The door closed softly behind her. She was smiling cheerily as she crossed the room and bent over Gypsy Nan.
The woman stretched out her hand.
"The White Moll!" she whispered. "He told the truth, that bull did—straight as they make 'em, and—"
"Don't try to talk," Rhoda Gray interrupted gently. "Wait until you are a little stronger."
"Stronger!" Gypsy Nan shook her head. "Don't try to kid me! I know. They told me. I'd have known it anyway. I'm going out."
Rhoda Gray found no answer for a moment. A great lump had risen in her throat. Neither would she have needed to be told; she, too, would have known it anyway—it was stamped in the gray pallor of the woman's face. She pressed Gypsy Nan's hand.

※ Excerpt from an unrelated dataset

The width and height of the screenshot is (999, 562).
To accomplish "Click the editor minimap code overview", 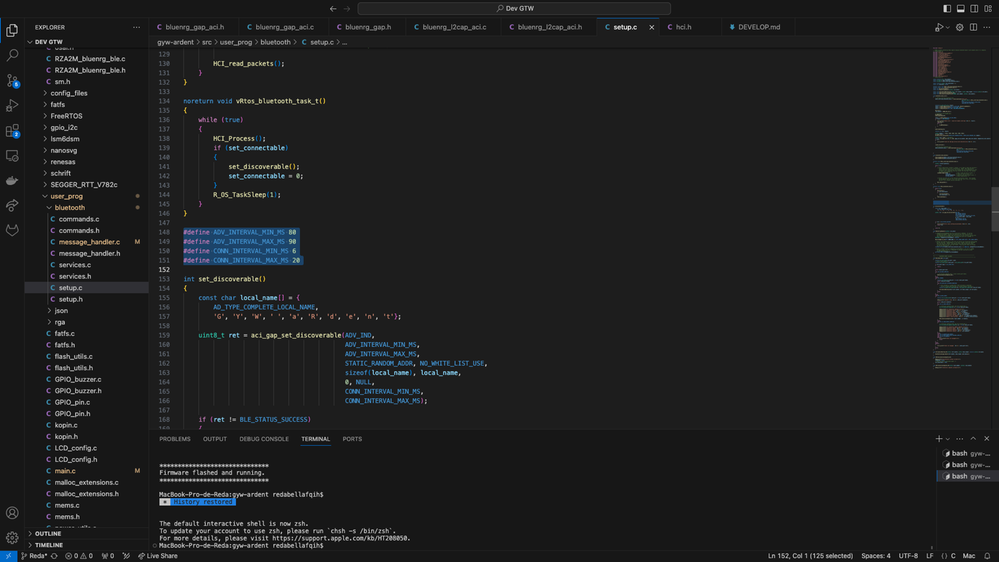I will click(x=957, y=150).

And then Gypsy Nan spoke again, a queer, yearning hesitancy in her voice:
"Do—do you believe in God?"
"Yes," said Rhoda Gray simply.
Gypsy Nan closed her eyes.
"Do—do you think there is a chance—even at the last—if—if, without throwing down one's pals, one tries to make good?"

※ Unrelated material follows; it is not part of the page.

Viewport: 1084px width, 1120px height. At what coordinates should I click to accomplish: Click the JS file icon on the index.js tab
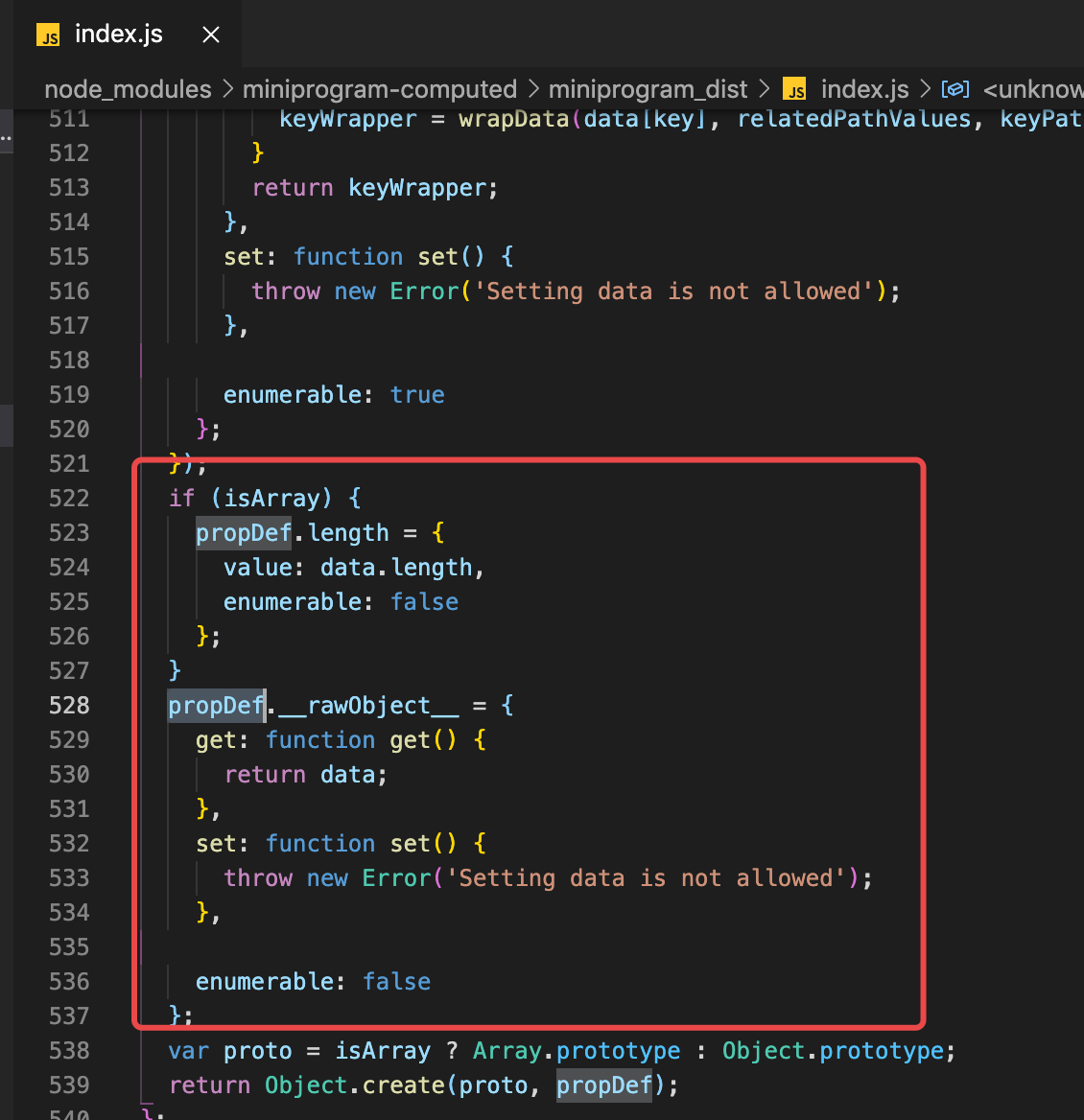click(x=47, y=35)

"Yes," said Rhoda Gray again.
"Is the door closed?" Gypsy Nan attempted to raise herself on her elbow, as though to see for herself.
Rhoda Gray forced the other gently back upon the pillows.
"It is closed," she said. "You need not be afraid."
"What time is it?" demanded Gypsy Nan.
Rhoda Gray looked at her watch.
"Twenty-five minutes after twelve," she answered.
"There's time yet, then," whispered Gypsy Nan. "There's time yet." She lay silent for a moment, then her hand closed tightly around Rhoda Gray's. "Listen!" she said. "There's more about—about why I lived like that than I told you. And—and I can't tell you now—I can't go out like a yellow cur—I'm not going to snitch on anybody else just because I'm through myself. But—but there's something on to-night that I'd—I'd like to stop. Only the police, or anybody else, aren't to know anything about it, because then they'd nip my friends. See? But you can do it—easy. You can do it alone without anybody knowing. There's time yet. They weren't going to pull it until half past one—and there won't be any danger for you. All you've got to do is get the money before they do, and then see that it goes back where it belongs to-morrow. Will you? You don't want to see a crime committed to-night if—if you can stop it, do you?"
Rhoda Gray's face was grave. She hesitated for a moment.